● Excerpt provided
This book is worth checking out, though, because of the author’s unique (and successful) approach to the book’s beginning. Know how you’re “not supposed” to dump backstory in the opening chapters? McMann does exactly that—and makes the reader love every second of it.

The book opens with a scene in the present:

December 9, 2005, 12:55 p.m.

Janie Hannagan’s math book slips from her fingers. She grips the edge of the table in the school library. Everything goes black and silent. She sighs and rests her head on the table. Tries to pull herself out of it, but fails miserably. She’s too tired today. Too hungry. She really doesn’t have time for this.

And then. 

And then we’re pulled into the dream with Janie. The first chapter covers six minutes in just over two pages of text.

The next chapter is titled “Where It Begins” and it takes us through Janie’s dream experiences from age eight to the present. Backstory, presented in a series of scenes titled with dates and times. Twenty-four pages of it before we return to present-day Janie on the first day of school, August 30, 2004.

● Supplied data
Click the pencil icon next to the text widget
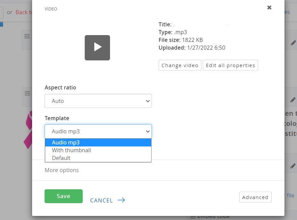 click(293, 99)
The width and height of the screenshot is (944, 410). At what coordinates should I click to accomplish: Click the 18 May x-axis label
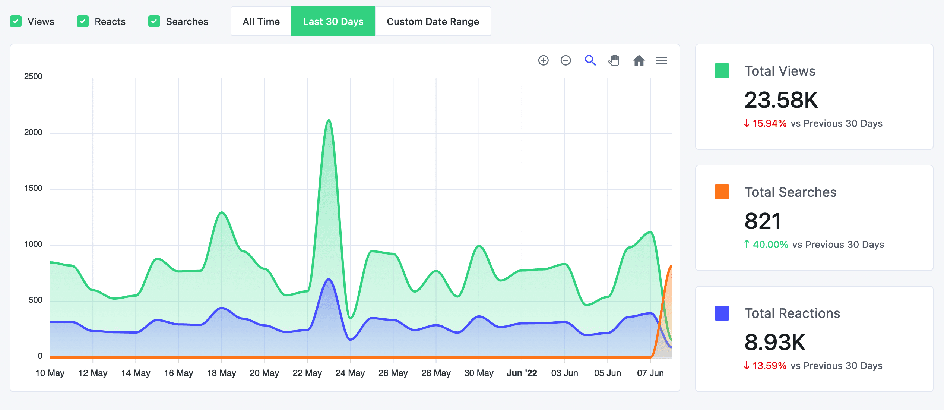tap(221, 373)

● Requirements
A) According to the book review excerpt, how many pages of backstory does the chapter titled "Where It Begins" contain?
B) Please write out the part of the book review excerpt between "The book opens" and "August 30, 2004.", inclusive.

● Solutions to each task
A) Twenty-four pages.

B)
The book opens with a scene in the present:

December 9, 2005, 12:55 p.m.

Janie Hannagan’s math book slips from her fingers. She grips the edge of the table in the school library. Everything goes black and silent. She sighs and rests her head on the table. Tries to pull herself out of it, but fails miserably. She’s too tired today. Too hungry. She really doesn’t have time for this.

And then. 

And then we’re pulled into the dream with Janie. The first chapter covers six minutes in just over two pages of text.

The next chapter is titled “Where It Begins” and it takes us through Janie’s dream experiences from age eight to the present. Backstory, presented in a series of scenes titled with dates and times. Twenty-four pages of it before we return to present-day Janie on the first day of school, August 30, 2004.